EXTRACT PROVIDED:
Thanks very much to Macaulay Curtis, who writes:
Blyth’s interpretation of the Japanese drawing in your post this morning struck me as being way off the mark (I am a Japanese translator by trade), so I thought I would share the fruits of my morning’s research.
The title is a reference to a proverb, 百日の説法屁一つ (one hundred days of preaching and one fart), referring to all the honour of a long and virtuous labour being undone by a single embarrassing gaffe. The joke here is perhaps to equate the fart to the teaching, rather than contrast them.
The caption to the side is also not quite right in Blyth’s translation. これ, which Blyth translates as “Now then!”, should be “this,” referring to the fart. So a better translation is “Eat this with your tea,” which does sound like the kind of thing a boy might shout before farting in your face.
However, some googling reveals that there is another, more famous drawing by Sengai with the same caption (attached). Drawings of circles are common in Zen, and for the uninitiated like myself, tend to induce a kind of shame-faced shuffling of the feet in our ignorance of what this circle could possibly mean. But the caption reveals all: “Eat this with your tea” – it’s not a profound philosophical circle, it’s a sweet bun!
I suppose that the fart picture came later, as a more vulgar riff on a successful work. Sengai was a famous jokester, and I think that background does a little more justice to his sense of humour.

SUPPLIED DATA:

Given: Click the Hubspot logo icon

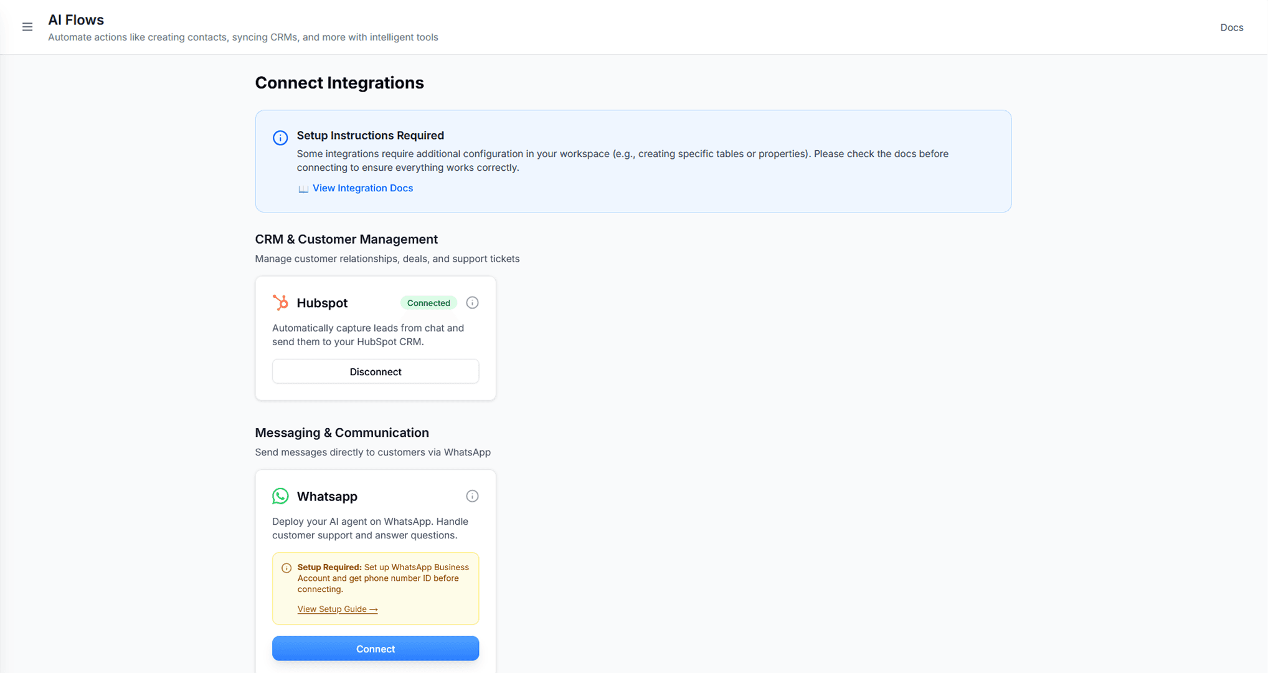Looking at the screenshot, I should tap(280, 302).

GIVEN PROBLEM:
In the note on the Japanese drawing, what does the proverb in the drawing's title refer to?

THE REPLY:
It refers to all the honor of a long and virtuous labor being undone by a single embarrassing gaffe.